(Records from a data source)
***
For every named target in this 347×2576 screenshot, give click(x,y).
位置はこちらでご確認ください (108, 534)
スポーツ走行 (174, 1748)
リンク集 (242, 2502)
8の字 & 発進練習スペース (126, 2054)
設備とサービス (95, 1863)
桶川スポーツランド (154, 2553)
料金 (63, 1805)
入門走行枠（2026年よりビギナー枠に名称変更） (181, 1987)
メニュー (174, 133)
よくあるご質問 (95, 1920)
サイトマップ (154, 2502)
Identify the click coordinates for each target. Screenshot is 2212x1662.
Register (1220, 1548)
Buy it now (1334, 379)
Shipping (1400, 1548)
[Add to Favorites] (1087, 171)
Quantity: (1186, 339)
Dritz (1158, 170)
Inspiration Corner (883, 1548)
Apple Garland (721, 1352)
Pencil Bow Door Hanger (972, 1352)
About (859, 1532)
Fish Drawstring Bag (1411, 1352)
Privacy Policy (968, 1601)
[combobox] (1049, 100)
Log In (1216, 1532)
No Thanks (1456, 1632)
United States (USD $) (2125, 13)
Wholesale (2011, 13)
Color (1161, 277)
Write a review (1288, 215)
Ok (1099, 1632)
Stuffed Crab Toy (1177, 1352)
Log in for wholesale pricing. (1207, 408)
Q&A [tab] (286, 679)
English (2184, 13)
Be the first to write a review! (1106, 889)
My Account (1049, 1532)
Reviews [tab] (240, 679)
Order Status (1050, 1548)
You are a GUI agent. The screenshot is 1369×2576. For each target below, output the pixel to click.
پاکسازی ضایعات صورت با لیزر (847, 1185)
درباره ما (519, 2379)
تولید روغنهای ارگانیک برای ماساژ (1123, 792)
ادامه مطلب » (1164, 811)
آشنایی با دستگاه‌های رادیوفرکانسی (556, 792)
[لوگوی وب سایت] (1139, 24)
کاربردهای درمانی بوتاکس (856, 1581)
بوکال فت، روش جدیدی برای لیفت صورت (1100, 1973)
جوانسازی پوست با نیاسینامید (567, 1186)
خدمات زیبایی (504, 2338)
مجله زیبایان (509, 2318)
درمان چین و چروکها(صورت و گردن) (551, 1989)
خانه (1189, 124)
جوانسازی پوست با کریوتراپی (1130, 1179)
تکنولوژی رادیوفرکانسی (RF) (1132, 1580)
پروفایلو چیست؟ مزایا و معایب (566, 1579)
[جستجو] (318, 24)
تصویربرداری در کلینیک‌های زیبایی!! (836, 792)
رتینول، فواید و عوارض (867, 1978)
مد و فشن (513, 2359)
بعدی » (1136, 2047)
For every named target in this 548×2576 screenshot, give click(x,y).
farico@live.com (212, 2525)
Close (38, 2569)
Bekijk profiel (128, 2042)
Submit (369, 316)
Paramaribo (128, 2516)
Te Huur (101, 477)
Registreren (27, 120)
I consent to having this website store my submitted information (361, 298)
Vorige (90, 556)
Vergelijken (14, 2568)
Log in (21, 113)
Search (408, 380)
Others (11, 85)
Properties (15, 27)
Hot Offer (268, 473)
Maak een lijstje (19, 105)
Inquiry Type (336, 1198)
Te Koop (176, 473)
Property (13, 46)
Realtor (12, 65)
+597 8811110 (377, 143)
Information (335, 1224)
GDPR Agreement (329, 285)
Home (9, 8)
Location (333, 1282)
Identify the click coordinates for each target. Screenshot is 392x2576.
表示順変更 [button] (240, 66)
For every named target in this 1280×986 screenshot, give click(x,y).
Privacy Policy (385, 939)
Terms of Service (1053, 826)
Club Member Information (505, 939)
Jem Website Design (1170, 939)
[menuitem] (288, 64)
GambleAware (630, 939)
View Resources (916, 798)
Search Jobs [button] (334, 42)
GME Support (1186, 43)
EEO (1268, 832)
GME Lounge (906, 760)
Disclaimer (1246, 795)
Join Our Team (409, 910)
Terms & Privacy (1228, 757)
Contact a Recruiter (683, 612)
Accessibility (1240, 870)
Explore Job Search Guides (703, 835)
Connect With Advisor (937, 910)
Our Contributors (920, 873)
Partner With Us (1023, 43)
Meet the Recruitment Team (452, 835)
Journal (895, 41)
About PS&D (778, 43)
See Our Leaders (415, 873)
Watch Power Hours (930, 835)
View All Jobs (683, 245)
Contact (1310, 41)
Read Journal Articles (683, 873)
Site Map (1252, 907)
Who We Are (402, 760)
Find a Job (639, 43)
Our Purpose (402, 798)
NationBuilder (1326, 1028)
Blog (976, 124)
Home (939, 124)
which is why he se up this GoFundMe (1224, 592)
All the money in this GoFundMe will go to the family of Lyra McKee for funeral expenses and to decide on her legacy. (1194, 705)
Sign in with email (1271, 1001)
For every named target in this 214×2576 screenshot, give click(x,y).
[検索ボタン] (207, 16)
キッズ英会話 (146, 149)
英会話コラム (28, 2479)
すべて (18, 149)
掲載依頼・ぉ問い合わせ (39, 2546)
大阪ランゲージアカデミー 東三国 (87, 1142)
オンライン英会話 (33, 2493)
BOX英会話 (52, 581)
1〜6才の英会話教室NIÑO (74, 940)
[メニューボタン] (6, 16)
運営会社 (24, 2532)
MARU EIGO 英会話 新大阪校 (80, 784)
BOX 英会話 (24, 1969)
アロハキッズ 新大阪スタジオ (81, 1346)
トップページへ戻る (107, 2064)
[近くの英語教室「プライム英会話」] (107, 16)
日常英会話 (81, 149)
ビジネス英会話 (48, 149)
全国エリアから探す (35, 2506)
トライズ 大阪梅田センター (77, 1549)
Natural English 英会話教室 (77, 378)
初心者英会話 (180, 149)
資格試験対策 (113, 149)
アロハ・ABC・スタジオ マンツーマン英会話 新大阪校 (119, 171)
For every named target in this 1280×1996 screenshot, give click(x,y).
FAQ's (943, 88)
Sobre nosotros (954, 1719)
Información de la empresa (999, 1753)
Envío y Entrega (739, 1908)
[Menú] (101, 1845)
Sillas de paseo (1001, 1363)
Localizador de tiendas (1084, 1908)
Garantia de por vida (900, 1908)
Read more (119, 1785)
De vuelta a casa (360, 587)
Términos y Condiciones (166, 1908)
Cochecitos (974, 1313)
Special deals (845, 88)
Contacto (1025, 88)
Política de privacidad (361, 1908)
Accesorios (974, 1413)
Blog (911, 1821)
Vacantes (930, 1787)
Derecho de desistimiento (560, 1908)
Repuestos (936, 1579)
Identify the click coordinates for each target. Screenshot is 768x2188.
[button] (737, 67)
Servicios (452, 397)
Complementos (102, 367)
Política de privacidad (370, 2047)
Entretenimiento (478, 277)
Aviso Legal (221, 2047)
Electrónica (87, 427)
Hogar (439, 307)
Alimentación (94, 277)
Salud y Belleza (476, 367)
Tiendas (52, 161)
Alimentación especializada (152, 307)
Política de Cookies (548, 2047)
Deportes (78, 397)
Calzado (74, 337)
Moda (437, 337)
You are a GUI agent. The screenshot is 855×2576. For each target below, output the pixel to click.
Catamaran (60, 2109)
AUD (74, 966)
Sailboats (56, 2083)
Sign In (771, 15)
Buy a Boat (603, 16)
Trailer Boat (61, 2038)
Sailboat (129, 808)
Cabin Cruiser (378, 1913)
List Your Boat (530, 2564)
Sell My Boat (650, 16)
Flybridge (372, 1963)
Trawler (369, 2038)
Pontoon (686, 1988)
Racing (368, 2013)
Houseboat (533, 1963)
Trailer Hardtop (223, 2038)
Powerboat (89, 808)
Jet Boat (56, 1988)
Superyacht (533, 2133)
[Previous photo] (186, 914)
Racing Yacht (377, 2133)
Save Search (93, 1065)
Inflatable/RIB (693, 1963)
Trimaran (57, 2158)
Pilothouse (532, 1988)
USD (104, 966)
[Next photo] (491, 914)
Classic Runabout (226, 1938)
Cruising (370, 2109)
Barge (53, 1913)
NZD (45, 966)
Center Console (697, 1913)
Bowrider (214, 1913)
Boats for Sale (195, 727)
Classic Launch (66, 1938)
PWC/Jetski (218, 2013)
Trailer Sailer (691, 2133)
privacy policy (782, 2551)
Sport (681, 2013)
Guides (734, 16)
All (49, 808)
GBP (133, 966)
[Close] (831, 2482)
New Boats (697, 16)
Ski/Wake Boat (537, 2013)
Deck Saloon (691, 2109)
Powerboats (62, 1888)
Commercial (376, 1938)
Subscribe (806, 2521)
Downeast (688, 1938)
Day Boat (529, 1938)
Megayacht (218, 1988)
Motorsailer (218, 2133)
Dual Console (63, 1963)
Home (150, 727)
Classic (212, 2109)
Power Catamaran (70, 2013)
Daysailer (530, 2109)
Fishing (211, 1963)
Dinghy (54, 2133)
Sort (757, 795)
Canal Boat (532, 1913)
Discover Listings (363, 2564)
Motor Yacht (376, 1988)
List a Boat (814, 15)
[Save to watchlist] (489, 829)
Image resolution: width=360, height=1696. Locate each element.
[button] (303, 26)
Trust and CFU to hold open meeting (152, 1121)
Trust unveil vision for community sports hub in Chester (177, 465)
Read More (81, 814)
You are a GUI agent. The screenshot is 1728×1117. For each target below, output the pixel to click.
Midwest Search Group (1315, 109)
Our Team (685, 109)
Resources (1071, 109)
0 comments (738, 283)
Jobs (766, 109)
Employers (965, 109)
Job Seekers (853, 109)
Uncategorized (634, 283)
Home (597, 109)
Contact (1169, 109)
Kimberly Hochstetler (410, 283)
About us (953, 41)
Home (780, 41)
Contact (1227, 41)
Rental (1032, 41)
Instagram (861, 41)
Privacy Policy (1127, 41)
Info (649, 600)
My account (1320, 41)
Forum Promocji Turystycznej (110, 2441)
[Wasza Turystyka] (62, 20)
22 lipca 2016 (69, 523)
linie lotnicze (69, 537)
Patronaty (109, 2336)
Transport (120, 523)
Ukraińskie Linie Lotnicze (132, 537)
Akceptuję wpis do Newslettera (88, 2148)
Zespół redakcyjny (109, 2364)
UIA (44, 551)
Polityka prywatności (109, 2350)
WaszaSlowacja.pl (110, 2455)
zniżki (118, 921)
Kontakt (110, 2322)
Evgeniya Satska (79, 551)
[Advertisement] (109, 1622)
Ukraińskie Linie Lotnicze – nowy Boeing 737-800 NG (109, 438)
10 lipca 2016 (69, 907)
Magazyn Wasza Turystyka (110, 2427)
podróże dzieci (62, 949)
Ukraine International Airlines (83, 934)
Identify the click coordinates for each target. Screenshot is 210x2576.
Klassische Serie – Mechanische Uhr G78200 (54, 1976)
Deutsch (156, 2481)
***
*Task item:* For this exercise, please output exactly the lines above starting at the line with "[Previous photo] (186, 914)" and ending at the line with "Sport (681, 2013)", ends included.

*Response area:*
[Previous photo] (186, 914)
Racing Yacht (377, 2133)
Save Search (93, 1065)
Inflatable/RIB (693, 1963)
Trimaran (57, 2158)
Pilothouse (532, 1988)
USD (104, 966)
[Next photo] (491, 914)
Classic Runabout (226, 1938)
Cruising (370, 2109)
Barge (53, 1913)
NZD (45, 966)
Center Console (697, 1913)
Bowrider (214, 1913)
Boats for Sale (195, 727)
Classic Launch (66, 1938)
PWC/Jetski (218, 2013)
Trailer Sailer (691, 2133)
privacy policy (782, 2551)
Sport (681, 2013)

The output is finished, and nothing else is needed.